Bucharest Score by Alina Coryell, 2011.

In response to Natalie, whose lovely Lenten tunes are currently ripening the rooms of our house, this is a playlist which we imagined might hustle a grin from a headphone-wearing girl walking the snow silken streets of American cities.

The songs she might meet on the street at the beginning of Lent.

EMMYLOU by First Aid Kit

P: She walks up to a rack with scarfs, coats, sweaters, and hoodies hanging from metalic hooks. Various miscellaneous items sit on top of board over the rack, a holding place for coins, the daily mail and books to be read. She pulls away a scarf from one of the hooks and wraps it around her neck. She pulls a coat on, takes a book underneath her arm and opens the door.

THE BOOK OF LOVE by The Magnetic Fields

A: The stairs smell of cold, wet conversations and cheap science toys. A boy in a blue pea coat snaps a photo of a beaming man embracing a woman trapped by the same beam. The glow surrounding them is as fake as the light from the flash. She takes the steps down two-by-two.

WHY’D YOU COME IN HERE LOOKIN’ LIKE THAT? by Dolly Parton

P: Billboards for jeggings and extra-diet soda.

SPARROWS AND SPARROWS by Malcolm Holcombe

A: Handpainted Russian eastern eggs in the window of the newstand which serves Turkish coffee.

CLOUDBUSTING by Neil Halstead

A: Stopping to sit near a small duck pond and count clouds as their reflection passes over the still water.

IF A SONG COULD BE PRESIDENT by Over the Rhine

A: A super-ribboned woman wearing a green ribbon, a rainbow ribbon, a pink ribbon, and a yellow ribbon tries to tell her about the new campaign represented by a mauve ribbon. Her friend says J. Crew is creating new colors to keep the world from running out of ribbon campaigns and small kindnesses.

BOOGERS by David Rovics

A: She rounds the corner. A schoolbus stops and out swarms a gaggle of elementary school students with yellow-tinged crystals hanging from their noses.

YOUTH AGAINST FASCISM by Sonic Youth

A: One short, well-dressed teen saunters past wearing a pro-life tshirt with a photo of an aborted baby on the front. He laughs as he tells his friends about the new submachine gun he just ordered online. The combined laughter resembles the chorus of a gospel choir.

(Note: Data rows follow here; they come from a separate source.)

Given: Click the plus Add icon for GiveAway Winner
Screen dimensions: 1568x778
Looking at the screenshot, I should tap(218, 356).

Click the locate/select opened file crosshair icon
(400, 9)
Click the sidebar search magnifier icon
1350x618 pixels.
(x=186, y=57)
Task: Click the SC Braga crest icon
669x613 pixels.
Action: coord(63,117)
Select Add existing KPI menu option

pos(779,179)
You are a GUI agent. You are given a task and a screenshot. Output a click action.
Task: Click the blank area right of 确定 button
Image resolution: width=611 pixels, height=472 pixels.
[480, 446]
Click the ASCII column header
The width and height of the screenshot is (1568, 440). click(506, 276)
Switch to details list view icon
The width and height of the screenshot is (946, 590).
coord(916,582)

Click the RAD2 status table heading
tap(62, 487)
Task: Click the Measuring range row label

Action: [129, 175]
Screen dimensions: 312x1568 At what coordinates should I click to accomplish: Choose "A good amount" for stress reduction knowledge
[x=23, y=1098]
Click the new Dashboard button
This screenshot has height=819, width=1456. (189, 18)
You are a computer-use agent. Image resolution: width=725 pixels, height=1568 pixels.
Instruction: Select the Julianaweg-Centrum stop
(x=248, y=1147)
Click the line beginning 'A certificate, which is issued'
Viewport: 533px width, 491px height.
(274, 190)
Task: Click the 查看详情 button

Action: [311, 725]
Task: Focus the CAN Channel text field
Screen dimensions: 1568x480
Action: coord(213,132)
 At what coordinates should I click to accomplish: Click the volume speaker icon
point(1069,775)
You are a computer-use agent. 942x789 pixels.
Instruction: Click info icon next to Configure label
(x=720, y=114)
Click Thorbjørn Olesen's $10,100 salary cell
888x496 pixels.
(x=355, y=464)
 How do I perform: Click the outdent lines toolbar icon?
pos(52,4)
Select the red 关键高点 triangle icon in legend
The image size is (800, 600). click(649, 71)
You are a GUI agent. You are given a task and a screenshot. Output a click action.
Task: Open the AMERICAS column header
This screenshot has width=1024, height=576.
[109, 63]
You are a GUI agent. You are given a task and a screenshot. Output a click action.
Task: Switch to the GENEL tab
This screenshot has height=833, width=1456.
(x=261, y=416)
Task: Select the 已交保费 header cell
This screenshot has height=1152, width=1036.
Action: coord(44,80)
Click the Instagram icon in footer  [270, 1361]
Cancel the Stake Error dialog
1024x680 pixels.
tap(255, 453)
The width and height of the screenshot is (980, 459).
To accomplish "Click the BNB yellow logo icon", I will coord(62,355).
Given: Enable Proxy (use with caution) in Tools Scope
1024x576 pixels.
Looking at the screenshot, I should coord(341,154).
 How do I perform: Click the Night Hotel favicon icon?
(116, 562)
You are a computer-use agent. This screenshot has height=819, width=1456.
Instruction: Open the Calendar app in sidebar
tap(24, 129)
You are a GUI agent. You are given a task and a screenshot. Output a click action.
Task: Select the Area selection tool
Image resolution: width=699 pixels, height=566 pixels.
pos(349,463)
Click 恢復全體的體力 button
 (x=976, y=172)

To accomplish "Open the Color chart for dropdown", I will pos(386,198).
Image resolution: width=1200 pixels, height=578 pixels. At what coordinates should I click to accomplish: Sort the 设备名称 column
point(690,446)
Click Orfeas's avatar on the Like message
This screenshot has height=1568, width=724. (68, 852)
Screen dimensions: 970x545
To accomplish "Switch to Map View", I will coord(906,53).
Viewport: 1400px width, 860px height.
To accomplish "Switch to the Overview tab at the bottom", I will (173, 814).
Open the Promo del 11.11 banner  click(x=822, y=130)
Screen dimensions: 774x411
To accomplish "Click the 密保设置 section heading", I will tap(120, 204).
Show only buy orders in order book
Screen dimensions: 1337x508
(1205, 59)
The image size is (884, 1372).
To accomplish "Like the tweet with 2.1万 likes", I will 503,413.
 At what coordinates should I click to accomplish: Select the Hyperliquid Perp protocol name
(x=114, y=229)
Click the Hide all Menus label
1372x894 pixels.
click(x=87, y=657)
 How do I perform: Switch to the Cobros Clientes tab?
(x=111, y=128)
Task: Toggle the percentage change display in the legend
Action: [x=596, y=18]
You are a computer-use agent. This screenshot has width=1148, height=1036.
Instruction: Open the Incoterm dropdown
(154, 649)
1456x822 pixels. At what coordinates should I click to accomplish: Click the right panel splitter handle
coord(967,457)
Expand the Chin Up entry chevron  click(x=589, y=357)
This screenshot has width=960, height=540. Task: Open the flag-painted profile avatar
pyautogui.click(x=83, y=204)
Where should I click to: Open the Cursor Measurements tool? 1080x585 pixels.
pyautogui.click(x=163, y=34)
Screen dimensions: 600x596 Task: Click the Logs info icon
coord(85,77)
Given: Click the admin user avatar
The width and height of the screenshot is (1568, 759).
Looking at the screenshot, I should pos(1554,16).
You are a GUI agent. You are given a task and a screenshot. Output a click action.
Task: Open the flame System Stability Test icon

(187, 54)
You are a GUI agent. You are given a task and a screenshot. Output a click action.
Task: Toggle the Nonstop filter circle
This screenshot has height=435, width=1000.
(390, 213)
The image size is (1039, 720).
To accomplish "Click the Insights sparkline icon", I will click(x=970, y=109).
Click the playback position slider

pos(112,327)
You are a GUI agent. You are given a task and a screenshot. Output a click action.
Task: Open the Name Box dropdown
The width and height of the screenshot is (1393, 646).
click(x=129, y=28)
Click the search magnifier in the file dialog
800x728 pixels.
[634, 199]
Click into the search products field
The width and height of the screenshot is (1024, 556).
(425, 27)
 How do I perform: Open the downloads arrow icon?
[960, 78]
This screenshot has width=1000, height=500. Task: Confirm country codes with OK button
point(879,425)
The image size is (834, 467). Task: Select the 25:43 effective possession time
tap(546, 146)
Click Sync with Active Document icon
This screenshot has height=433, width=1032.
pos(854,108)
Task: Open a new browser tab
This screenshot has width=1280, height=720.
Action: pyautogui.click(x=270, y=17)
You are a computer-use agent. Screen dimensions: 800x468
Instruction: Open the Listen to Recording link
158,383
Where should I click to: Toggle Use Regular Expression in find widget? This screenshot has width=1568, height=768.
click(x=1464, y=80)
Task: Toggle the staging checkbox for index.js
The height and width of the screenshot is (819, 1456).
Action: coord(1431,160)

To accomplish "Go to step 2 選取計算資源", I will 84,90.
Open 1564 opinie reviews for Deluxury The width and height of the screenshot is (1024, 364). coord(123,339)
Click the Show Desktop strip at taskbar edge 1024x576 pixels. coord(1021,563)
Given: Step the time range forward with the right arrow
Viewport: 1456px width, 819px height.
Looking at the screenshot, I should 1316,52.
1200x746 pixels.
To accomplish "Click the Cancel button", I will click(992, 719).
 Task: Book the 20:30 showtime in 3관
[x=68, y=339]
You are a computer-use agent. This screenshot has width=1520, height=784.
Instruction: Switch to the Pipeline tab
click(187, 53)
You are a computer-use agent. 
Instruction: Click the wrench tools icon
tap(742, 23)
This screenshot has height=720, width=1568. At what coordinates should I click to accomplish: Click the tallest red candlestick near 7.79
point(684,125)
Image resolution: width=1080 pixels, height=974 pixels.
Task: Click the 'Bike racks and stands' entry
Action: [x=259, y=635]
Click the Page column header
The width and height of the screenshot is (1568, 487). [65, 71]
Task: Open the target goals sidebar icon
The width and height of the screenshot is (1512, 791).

HOLIDAY (Green Day cover) by Hayseed Dixie

A: The handsomely-dressed mother reaches down to smack the hand of the toddler pulling at her linen skirt. Her voice narrows to the sound of a needle meant to remind the little person that disobedience and dirty hands hurt. The hairstyle resists intimacy.

DOWNTOWN by Destroyer

P: People flow past in a torrent as if escaping from a coming storm. The buildings sway in the breeze like trees of glass while the cement underneath crumples like dried balls of Georgia clay. Life teems and writhes over the sidewalks of this fish-bowl city. All looking for a crumb.

PEOPLE ARE CRAZY by Billy Currington

A: She passes a honky-tonk, the neon half-lit and twinkling like an eye tic. Maybe mud-riding offers a palpable background for theology. The rain turns God’s play dough, our clay-made bodies, to mud. Melting is unavoidable.

DORS DAN MON SANG by Karkwa

A: An elderly Korean lady sweeps a tiny cement step again and again, tracing shapes and memories over something so hard.

NO PLACE TO FALL (Townes Van Zandt cover) by Isobel Campbell and Mark Lanegan

A: A wild-eyed man wearing black motorcyle boots rummages through a trash can calling his diary in various dimunitives.

HANDOUTS IN THE RAIN by The Cowboy Junkies

A: She drops some change and a gift card into the bowl of the old homeless veteran who frequents her subway stop. He laughs and explains that he doesn’t remember anything anymore- not even what something is worth. Or how much a candy bar costs. Values change too quickly these days.